Civilian Conservation Corps, Wikipedia

That history is really astonishing. In little over 3 months after the introduction of the legislation, there were 1,463 camps with 250,000 men working in them. The U.S. has already done what the Green New Deal proposes, guaranteed work for anyone who wants to work. This time, those jobs will be to build up renewable energy infrastructure and other work to rebuild broken communities, switch to regenerative agriculture, clean up sites of environmental contamination, etc.

This entry was posted in civil disobedience, climate change, First Nation-Farmer Climate Unity March, Green New Deal, Indiana Moral Mondays, Indigenous, Iowa Citizens for Community Improvement, Keystone Pledge of Resistance, Kheprw Institute, Poor Peoples Campaign, Quaker, Quaker Meetings, renewable energy, Sunrise Movement, Uncategorized. Bookmark the permalink.

2 Responses to Green New Deal Strategy Planning for Iowa

  1. Miriam Kashia says:

    Hi Jeff,

    I’m so grateful for all the great work you, CCI, Bold IA, Indigenous, IA and others are doing. I’ve been taken off the front lines for a while as I’m in Florida for a month supporting my brother who had a shoulder replacement/reversal surgery that went bad. In the midst of that, our older brother (a retired Methodist minister and lifelong social activist) was killed when he was struck by a car on his morning bike ride. Tough times!

    I am heartened by seeing your blogs and Ed’s reports, and knowing my friends and fellow activists are carrying on in powerful and often very creative ways (penguins!!).

    I will be back home soon, and when I can regroup I’ll be rejoining the movement.
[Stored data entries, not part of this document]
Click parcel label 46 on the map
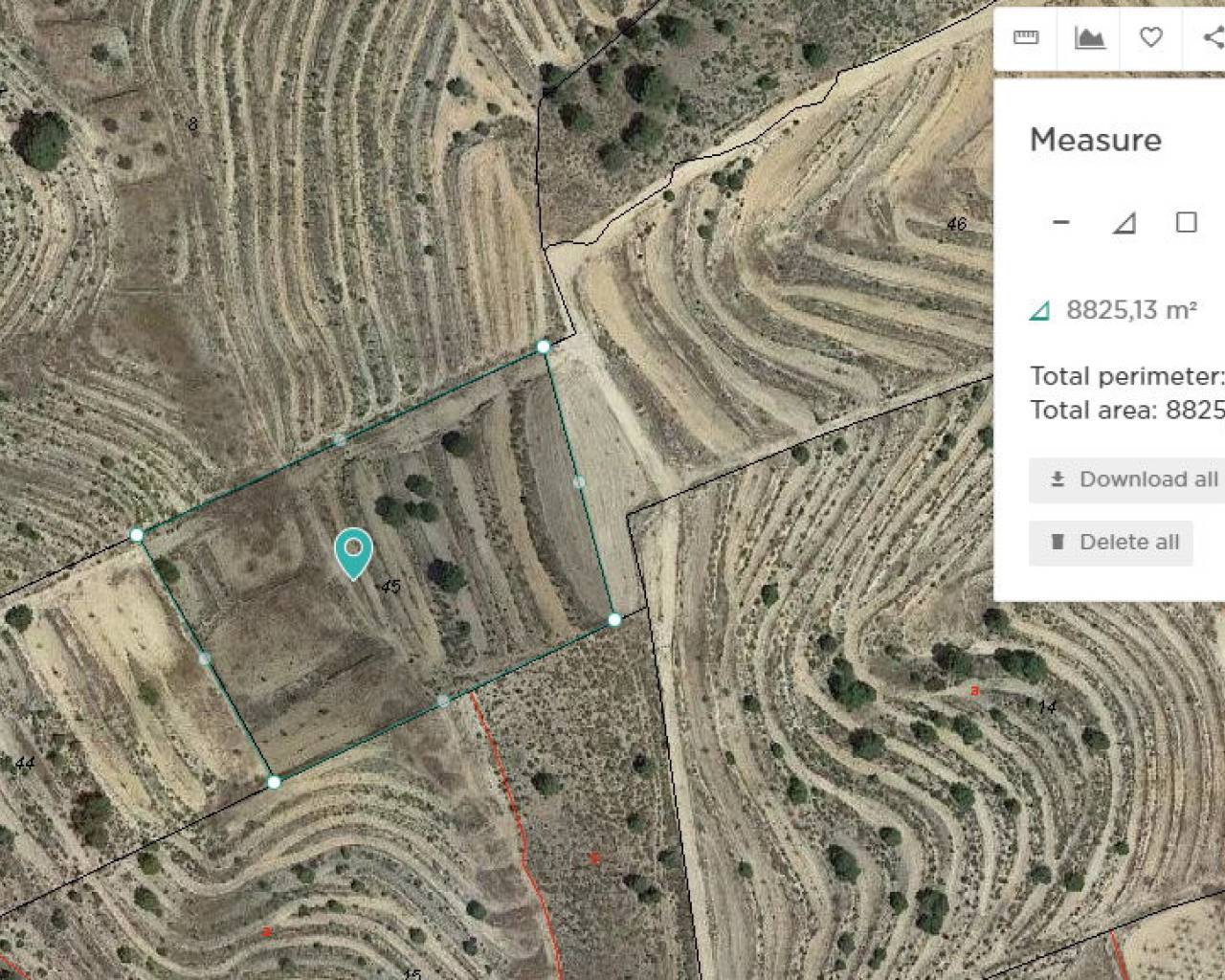The width and height of the screenshot is (1225, 980). (x=956, y=224)
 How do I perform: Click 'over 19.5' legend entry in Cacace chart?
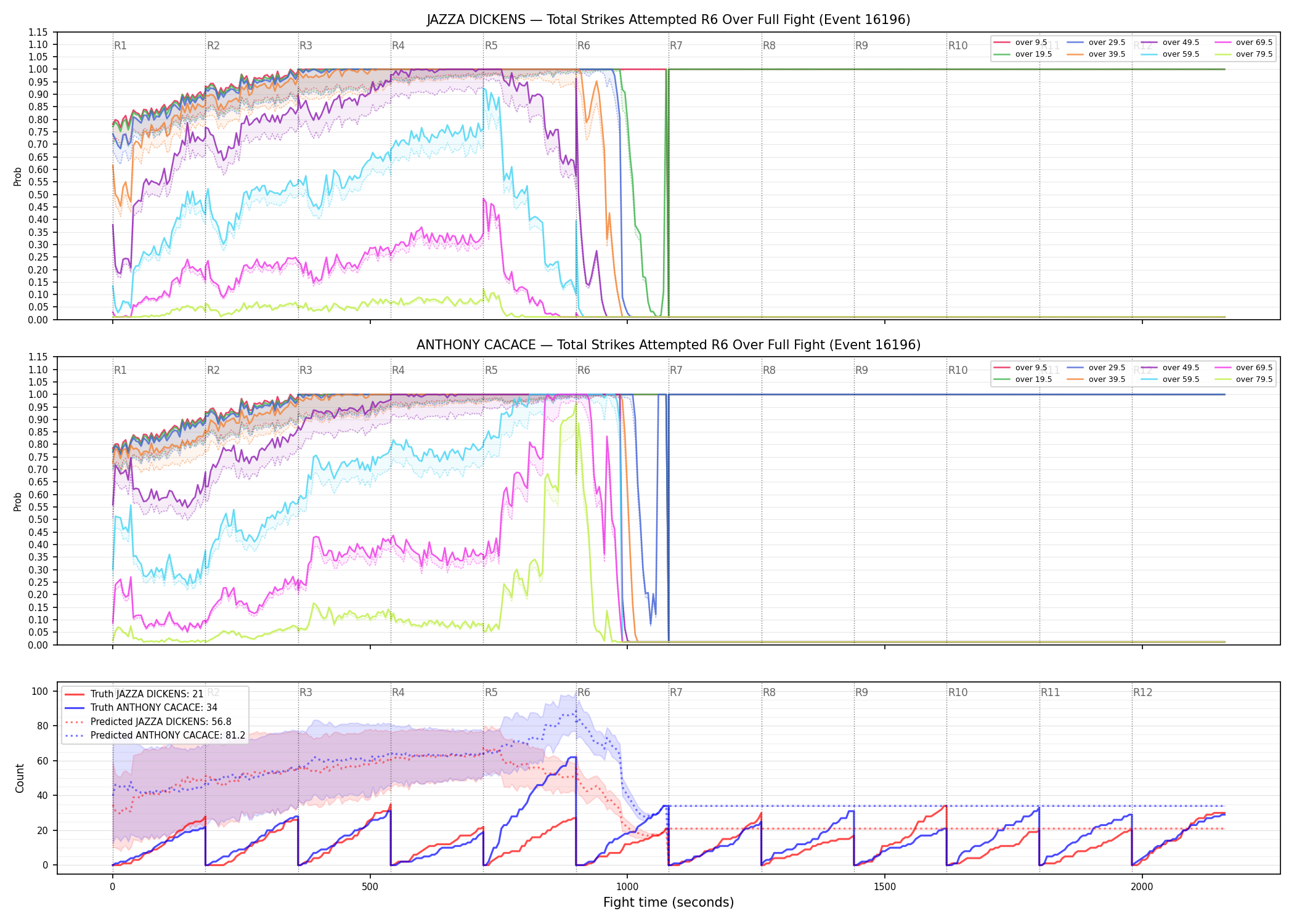click(x=1023, y=379)
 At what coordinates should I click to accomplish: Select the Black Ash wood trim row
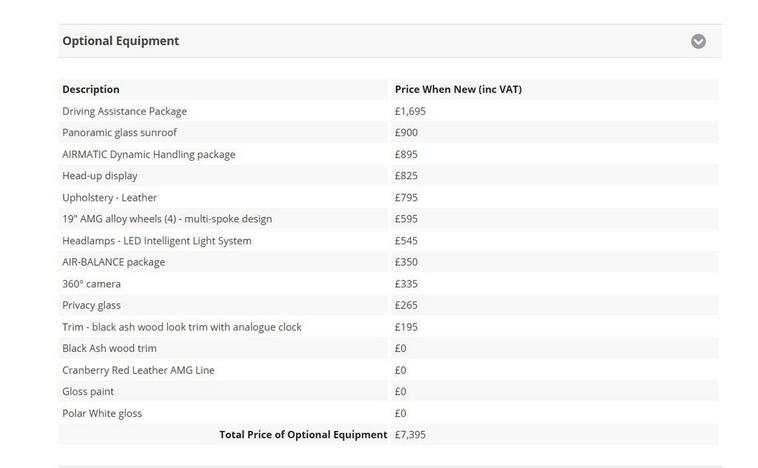pyautogui.click(x=110, y=348)
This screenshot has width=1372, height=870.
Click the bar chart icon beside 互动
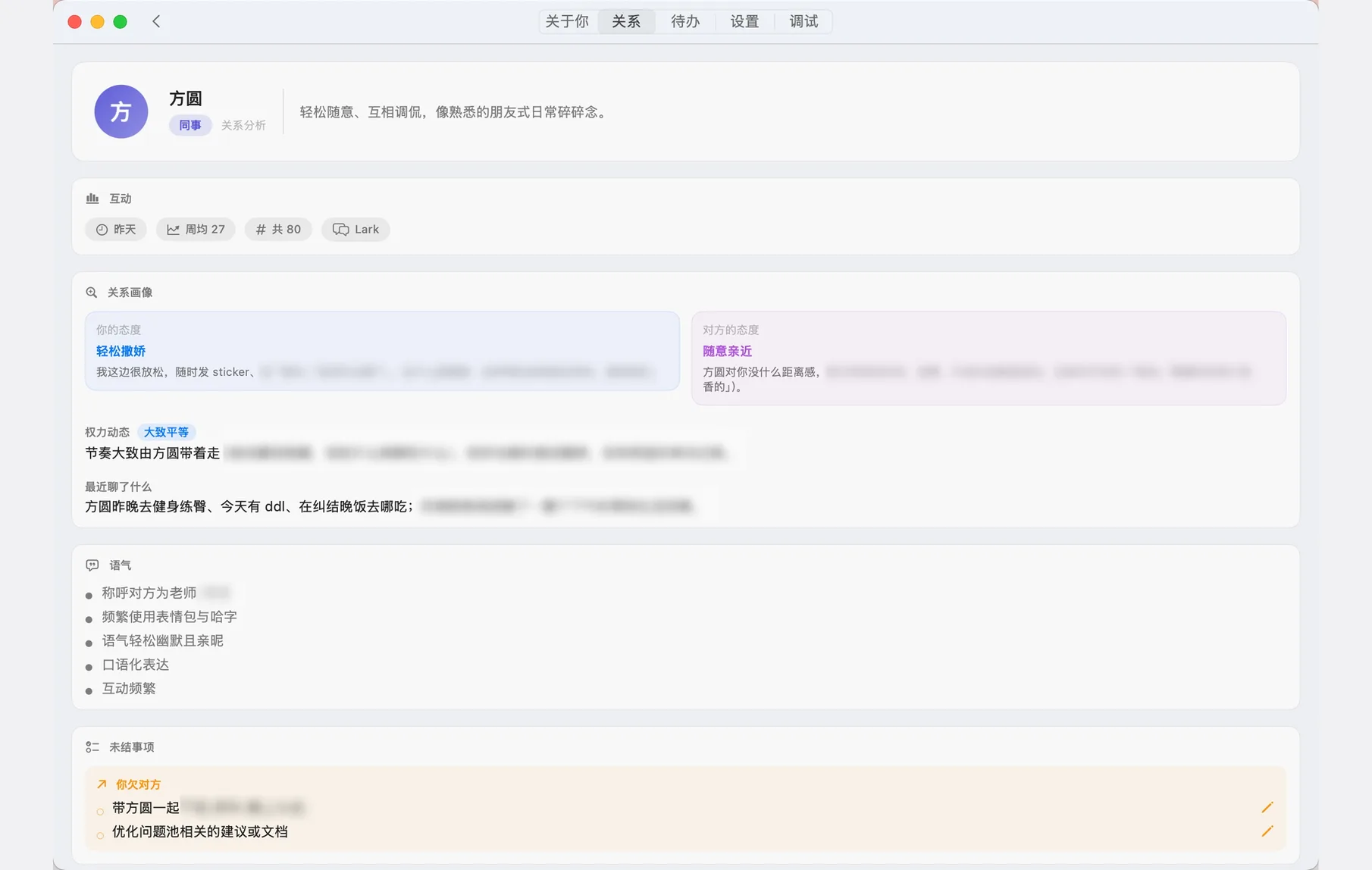pyautogui.click(x=92, y=199)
    Thanks again for your great work for a livable future, miriam

    On Fri, May 17, 2019 at 9:14 AM Quakers, social justice and revolution wrote:

    > jakisling posted: ” Last night I attended the Green New Deal Strategy > Session: Fighting On Iowa’s Frontlines at Iowa Citizens for Community > Improvement (ICCI). I have heard good things about ICCI for years. My aunt > and uncle have reported to our Quaker meeting about ICCI’s” >

    • jakisling says:

      Thank you, Miriam. I am saddened to hear some of your news, but know your presence is a blessing there in Florida. I am grateful for your great work. I really enjoyed the times we had to get to know each other during the Scattergood Friends School Earth Walk, and during the First Nation-Climate Unity March. You were a life saver for me when you made it possible for me to continue to walk after developing a blister on one foot.